The House Judiciary committee passed six antitrust bills late Wednesday and early today aimed at broadly regulating the business practices of the tech industry’s largest players, particularly their policies toward competitors.
The vote, which followed a 19-hour debate session, represents the culmination of a more than yearlong regulatory process. It began in 2019 when the House Judiciary’s subcommittee on antitrust launched a probe to determine if Apple Inc., Facebook Inc., Amazon.com Inc. and Google LLC harm competition with their business practices. The subcommittee, after reaching the conclusion that the companies hold monopoly power, recommended changes be made to existing antitrust law to protect market competition.
The six antitrust bills passed by the House Judiciary implement many of the core recommendations that the subcommittee presented. The perhaps most impactful of the proposals is the Augmenting Compatibility and Competition by Enabling Service Switching Act, or ACCESS Act for short, which would impose new rules on how tech giants operate digital platforms such as app stores.
The proposal covers several types of digital platforms. Concerning mobile operating systems, the text of the ACCESS Act specifies that companies such as Apple and Google may not “restrict or impede covered platform users from un-installing software applications that have been preinstalled on the covered platform.” Regarding app marketplaces, the law includes provisions that may require Apple to let users download apps from marketplaces other than the App Store, which the company currently doesn’t officially support.
The legislative proposals prompted the iPhone maker to publish a report on Wednesday in which it made the case that allowing apps from other sources would harm iOS users’ privacy. “Allowing sideloading would degrade the security of the iOS platform and expose users to serious security risks not only on third-party app stores, but also on the App Store,” Apple stated in the report.
The ACCESS Act also seeks to increase regulation of the search market, which is dominated by Google. It would prohibit companies from configuring their search engines in a way that treats their “own products, services, or lines of business more favorably than those of another business user.” The provision could potentially apply not only to Google Search but also to other services such as the internal search engine of the App Store, which Apple was at one point accused of using to help its apps reach more users than competing services.
On the heels of Apple’s Wednesday report, Google today modified its previously announced plans to block third-party cookies in Chrome. The company said it would push back the release of the change from early 2022 to late 2023. The decision follows criticism from competitors that claimed that the move would make it difficult for them to deliver personalized ads, which rely on data collected on users’ interests by third-party cookies.
“Right now, unregulated tech monopolies have too much power over our economy,” Representative David Cicilline, chairman of the House Judiciary antitrust subcommittee, said in a statement when the proposals passed this week were introduced. “They are in a unique position to pick winners and losers, destroy small businesses, raise prices on consumers, and put folks out of work. Our agenda will level the playing field and ensure the wealthiest, most powerful tech monopolies play by the same rules as the rest of us.”

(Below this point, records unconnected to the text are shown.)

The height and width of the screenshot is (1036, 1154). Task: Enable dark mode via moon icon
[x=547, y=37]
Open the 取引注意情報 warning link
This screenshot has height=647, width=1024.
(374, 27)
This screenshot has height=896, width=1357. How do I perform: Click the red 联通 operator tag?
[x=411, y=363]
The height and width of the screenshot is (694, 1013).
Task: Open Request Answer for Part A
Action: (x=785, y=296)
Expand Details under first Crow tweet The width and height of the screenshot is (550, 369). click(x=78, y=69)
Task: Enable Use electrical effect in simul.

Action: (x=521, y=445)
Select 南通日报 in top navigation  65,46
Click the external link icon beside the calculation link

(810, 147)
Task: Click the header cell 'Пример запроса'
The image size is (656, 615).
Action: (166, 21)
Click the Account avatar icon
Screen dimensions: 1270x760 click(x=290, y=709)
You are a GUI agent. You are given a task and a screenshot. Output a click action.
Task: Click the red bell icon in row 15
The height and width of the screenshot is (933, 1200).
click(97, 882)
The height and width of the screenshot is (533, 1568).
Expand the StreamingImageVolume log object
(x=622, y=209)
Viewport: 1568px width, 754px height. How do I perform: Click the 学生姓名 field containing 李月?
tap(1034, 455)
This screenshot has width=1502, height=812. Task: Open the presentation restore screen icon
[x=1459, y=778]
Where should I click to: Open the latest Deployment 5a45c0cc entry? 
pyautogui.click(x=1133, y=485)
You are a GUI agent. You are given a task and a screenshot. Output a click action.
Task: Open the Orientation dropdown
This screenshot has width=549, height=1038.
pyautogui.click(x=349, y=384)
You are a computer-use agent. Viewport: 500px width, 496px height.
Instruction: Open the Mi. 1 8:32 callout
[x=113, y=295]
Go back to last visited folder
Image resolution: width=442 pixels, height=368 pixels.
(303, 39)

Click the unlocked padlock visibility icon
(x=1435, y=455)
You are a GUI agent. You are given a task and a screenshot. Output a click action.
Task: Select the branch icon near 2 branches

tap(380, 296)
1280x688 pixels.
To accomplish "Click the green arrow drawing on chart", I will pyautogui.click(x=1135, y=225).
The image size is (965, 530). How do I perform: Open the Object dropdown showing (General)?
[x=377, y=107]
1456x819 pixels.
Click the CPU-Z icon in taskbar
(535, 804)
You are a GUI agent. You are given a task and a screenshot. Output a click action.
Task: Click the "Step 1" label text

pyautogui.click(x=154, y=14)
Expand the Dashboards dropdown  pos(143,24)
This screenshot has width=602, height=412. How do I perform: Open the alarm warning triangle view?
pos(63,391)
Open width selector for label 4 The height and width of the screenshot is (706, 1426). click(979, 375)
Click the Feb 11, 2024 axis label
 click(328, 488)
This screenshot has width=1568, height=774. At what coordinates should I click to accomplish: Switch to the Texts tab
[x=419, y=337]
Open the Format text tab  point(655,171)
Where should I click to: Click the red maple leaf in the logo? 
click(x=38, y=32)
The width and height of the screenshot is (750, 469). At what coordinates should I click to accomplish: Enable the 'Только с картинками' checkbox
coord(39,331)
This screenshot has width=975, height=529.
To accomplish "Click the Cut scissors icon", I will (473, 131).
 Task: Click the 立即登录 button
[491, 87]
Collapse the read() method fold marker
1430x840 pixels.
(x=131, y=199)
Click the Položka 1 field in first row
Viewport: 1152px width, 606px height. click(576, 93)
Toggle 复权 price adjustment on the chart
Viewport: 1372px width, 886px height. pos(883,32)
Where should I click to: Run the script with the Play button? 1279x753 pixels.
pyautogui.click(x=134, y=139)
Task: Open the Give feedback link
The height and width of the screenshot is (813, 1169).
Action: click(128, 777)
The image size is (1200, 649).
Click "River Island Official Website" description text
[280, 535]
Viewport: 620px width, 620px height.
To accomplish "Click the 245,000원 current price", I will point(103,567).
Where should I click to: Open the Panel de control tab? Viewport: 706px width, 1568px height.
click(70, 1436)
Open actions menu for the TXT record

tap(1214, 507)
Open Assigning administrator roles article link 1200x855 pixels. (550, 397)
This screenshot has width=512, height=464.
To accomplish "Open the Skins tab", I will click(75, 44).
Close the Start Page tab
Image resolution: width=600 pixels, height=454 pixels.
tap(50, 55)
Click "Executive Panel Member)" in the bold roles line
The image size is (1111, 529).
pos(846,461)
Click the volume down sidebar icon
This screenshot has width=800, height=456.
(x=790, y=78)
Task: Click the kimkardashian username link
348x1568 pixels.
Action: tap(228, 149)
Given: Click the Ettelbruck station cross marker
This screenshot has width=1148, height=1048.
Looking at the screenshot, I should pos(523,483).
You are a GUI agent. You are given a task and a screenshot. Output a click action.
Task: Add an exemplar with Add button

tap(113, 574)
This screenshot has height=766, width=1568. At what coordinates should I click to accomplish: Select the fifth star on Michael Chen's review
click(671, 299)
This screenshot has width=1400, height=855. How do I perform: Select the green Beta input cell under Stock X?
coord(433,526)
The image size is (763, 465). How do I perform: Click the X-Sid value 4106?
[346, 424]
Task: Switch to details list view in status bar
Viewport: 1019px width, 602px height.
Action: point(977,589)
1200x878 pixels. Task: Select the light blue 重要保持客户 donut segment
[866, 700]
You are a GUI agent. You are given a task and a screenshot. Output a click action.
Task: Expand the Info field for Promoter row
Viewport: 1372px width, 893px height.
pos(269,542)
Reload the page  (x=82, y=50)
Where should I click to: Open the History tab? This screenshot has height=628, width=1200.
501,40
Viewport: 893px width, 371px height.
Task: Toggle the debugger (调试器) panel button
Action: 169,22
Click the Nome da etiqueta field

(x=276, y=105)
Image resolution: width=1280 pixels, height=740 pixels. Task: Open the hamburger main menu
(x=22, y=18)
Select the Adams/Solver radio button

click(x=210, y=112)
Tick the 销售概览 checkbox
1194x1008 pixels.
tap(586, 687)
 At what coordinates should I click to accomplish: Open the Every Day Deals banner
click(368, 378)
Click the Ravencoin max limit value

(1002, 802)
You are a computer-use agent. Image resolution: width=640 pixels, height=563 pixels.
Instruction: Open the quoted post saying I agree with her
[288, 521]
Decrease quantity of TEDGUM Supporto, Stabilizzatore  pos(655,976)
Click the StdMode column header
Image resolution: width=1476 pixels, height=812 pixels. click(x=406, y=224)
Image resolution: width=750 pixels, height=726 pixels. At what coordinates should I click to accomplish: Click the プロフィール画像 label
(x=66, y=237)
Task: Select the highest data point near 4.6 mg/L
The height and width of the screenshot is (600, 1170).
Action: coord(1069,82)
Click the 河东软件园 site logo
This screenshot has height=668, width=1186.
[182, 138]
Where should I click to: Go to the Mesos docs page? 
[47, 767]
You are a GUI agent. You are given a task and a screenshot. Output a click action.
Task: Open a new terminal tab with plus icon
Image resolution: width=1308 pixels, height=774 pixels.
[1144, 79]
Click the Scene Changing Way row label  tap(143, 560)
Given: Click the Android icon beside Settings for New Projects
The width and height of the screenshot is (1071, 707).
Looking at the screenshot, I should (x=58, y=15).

The other bills that the House Judiciary passed alongside the ACCESS Act cover a wide range of areas. The Platform Competition and Opportunity Act, for instance, would prohibit tech giants that hold a dominant position in their markets from acquiring firms that pose a competitive threat. The related Merger Filing Fee Modernization Act would require tech giants to pay more regulatory fees in connection with acquisitions that they do receive approval to close. The vision is to use the additional income from those fees to provide regulatory agencies with more resources for enforcing competition laws.
Now that the bills have been passed by the House Judiciary, they can proceed to the full House, though some observers think they will be a challenge to pass in a deeply divided government. The legislative effort to regulate the tech industry’s largest players more closely comes as the same companies also face increasing regulatory scrutiny in the European Union.
The European Commission, the EU’s executive branch, this year opened a broad investigation into Google to determine if the company may have implemented business practices that harm the digital ad industry. Investigators plan to evaluate the way Google runs YouTube, Android and its display advertising business, as well as scrutinize the company’s plan to block third-party cookies in Chrome.
Earlier, the European Commission brought formal antitrust charges against Apple for requiring that iOS app developers exclusively process in-app transactions through its own payment service.